### What needs to be done
Copy every item below verbatim, keeping each line intact.

### Stored data
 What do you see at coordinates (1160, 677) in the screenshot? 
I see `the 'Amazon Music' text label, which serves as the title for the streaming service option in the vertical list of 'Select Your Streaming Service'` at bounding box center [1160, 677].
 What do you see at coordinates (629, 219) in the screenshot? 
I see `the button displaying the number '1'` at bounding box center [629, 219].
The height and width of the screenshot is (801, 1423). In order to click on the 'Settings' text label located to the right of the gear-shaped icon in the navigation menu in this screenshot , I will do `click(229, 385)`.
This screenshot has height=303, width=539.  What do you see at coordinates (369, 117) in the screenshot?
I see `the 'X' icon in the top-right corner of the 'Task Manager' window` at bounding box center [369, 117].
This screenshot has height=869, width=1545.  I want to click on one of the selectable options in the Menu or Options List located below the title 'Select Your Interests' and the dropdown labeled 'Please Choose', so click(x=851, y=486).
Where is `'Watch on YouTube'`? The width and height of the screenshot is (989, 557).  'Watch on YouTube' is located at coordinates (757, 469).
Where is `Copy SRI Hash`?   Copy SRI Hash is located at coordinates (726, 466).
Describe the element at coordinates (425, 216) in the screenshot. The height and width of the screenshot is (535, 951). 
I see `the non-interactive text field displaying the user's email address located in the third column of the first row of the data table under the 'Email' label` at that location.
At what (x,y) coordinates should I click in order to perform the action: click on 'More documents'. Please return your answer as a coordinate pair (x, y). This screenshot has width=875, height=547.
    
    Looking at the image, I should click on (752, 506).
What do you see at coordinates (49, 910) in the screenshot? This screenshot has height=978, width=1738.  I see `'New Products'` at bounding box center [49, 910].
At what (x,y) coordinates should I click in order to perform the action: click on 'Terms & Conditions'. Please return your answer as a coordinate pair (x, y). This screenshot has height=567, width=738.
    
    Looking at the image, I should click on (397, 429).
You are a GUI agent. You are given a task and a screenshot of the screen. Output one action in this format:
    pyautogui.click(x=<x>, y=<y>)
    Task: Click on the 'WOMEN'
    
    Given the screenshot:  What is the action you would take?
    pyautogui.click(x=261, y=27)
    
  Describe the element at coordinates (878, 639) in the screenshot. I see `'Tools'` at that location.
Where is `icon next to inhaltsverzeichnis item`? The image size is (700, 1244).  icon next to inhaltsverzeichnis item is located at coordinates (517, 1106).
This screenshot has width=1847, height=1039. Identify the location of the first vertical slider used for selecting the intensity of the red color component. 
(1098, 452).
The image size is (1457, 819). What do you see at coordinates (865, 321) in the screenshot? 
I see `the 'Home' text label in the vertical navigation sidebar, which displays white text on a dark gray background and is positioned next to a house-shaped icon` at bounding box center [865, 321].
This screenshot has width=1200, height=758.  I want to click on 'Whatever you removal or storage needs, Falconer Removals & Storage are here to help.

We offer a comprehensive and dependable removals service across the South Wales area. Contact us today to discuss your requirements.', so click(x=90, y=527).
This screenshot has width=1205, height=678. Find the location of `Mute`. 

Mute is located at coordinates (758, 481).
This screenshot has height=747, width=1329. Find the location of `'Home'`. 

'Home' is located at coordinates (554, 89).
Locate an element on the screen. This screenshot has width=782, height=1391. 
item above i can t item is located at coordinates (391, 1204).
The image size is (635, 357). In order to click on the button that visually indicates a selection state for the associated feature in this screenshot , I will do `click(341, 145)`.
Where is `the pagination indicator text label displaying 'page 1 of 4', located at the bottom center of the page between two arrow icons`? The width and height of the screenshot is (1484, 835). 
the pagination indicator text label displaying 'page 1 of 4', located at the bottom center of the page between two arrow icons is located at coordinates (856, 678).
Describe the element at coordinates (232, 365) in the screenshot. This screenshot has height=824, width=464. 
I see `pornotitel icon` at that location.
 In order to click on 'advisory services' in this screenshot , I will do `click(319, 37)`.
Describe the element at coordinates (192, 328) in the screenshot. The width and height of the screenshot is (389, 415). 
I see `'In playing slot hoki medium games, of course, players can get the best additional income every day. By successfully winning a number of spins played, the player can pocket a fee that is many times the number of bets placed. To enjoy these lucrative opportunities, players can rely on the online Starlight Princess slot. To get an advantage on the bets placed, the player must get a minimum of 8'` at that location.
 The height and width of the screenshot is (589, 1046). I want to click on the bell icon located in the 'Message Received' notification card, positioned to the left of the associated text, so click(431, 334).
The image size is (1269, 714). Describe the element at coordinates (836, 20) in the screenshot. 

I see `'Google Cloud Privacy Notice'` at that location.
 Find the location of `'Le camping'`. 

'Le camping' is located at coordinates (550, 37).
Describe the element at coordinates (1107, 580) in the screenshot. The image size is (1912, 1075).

### Result of this task
 What do you see at coordinates (1160, 677) in the screenshot? 
I see `the 'Amazon Music' text label, which serves as the title for the streaming service option in the vertical list of 'Select Your Streaming Service'` at bounding box center [1160, 677].
 What do you see at coordinates (629, 219) in the screenshot? 
I see `the button displaying the number '1'` at bounding box center [629, 219].
The height and width of the screenshot is (801, 1423). In order to click on the 'Settings' text label located to the right of the gear-shaped icon in the navigation menu in this screenshot , I will do `click(229, 385)`.
This screenshot has height=303, width=539.  What do you see at coordinates (369, 117) in the screenshot?
I see `the 'X' icon in the top-right corner of the 'Task Manager' window` at bounding box center [369, 117].
This screenshot has height=869, width=1545.  I want to click on one of the selectable options in the Menu or Options List located below the title 'Select Your Interests' and the dropdown labeled 'Please Choose', so click(x=851, y=486).
Where is `'Watch on YouTube'`? The width and height of the screenshot is (989, 557).  'Watch on YouTube' is located at coordinates (757, 469).
Where is `Copy SRI Hash`?   Copy SRI Hash is located at coordinates (726, 466).
Describe the element at coordinates (425, 216) in the screenshot. The height and width of the screenshot is (535, 951). 
I see `the non-interactive text field displaying the user's email address located in the third column of the first row of the data table under the 'Email' label` at that location.
At what (x,y) coordinates should I click in order to perform the action: click on 'More documents'. Please return your answer as a coordinate pair (x, y). This screenshot has width=875, height=547.
    
    Looking at the image, I should click on (752, 506).
What do you see at coordinates (49, 910) in the screenshot? This screenshot has height=978, width=1738.  I see `'New Products'` at bounding box center [49, 910].
At what (x,y) coordinates should I click in order to perform the action: click on 'Terms & Conditions'. Please return your answer as a coordinate pair (x, y). This screenshot has height=567, width=738.
    
    Looking at the image, I should click on (397, 429).
You are a GUI agent. You are given a task and a screenshot of the screen. Output one action in this format:
    pyautogui.click(x=<x>, y=<y>)
    Task: Click on the 'WOMEN'
    
    Given the screenshot:  What is the action you would take?
    pyautogui.click(x=261, y=27)
    
  Describe the element at coordinates (878, 639) in the screenshot. I see `'Tools'` at that location.
Where is `icon next to inhaltsverzeichnis item`? The image size is (700, 1244).  icon next to inhaltsverzeichnis item is located at coordinates (517, 1106).
This screenshot has width=1847, height=1039. Identify the location of the first vertical slider used for selecting the intensity of the red color component. 
(1098, 452).
The image size is (1457, 819). What do you see at coordinates (865, 321) in the screenshot? 
I see `the 'Home' text label in the vertical navigation sidebar, which displays white text on a dark gray background and is positioned next to a house-shaped icon` at bounding box center [865, 321].
This screenshot has width=1200, height=758.  I want to click on 'Whatever you removal or storage needs, Falconer Removals & Storage are here to help.

We offer a comprehensive and dependable removals service across the South Wales area. Contact us today to discuss your requirements.', so click(x=90, y=527).
This screenshot has width=1205, height=678. Find the location of `Mute`. 

Mute is located at coordinates (758, 481).
This screenshot has height=747, width=1329. Find the location of `'Home'`. 

'Home' is located at coordinates (554, 89).
Locate an element on the screen. This screenshot has width=782, height=1391. 
item above i can t item is located at coordinates (391, 1204).
The image size is (635, 357). In order to click on the button that visually indicates a selection state for the associated feature in this screenshot , I will do `click(341, 145)`.
Where is `the pagination indicator text label displaying 'page 1 of 4', located at the bottom center of the page between two arrow icons`? The width and height of the screenshot is (1484, 835). 
the pagination indicator text label displaying 'page 1 of 4', located at the bottom center of the page between two arrow icons is located at coordinates (856, 678).
Describe the element at coordinates (232, 365) in the screenshot. This screenshot has height=824, width=464. 
I see `pornotitel icon` at that location.
 In order to click on 'advisory services' in this screenshot , I will do `click(319, 37)`.
Describe the element at coordinates (192, 328) in the screenshot. The width and height of the screenshot is (389, 415). 
I see `'In playing slot hoki medium games, of course, players can get the best additional income every day. By successfully winning a number of spins played, the player can pocket a fee that is many times the number of bets placed. To enjoy these lucrative opportunities, players can rely on the online Starlight Princess slot. To get an advantage on the bets placed, the player must get a minimum of 8'` at that location.
 The height and width of the screenshot is (589, 1046). I want to click on the bell icon located in the 'Message Received' notification card, positioned to the left of the associated text, so click(431, 334).
The image size is (1269, 714). Describe the element at coordinates (836, 20) in the screenshot. 

I see `'Google Cloud Privacy Notice'` at that location.
 Find the location of `'Le camping'`. 

'Le camping' is located at coordinates (550, 37).
Describe the element at coordinates (1107, 580) in the screenshot. The image size is (1912, 1075).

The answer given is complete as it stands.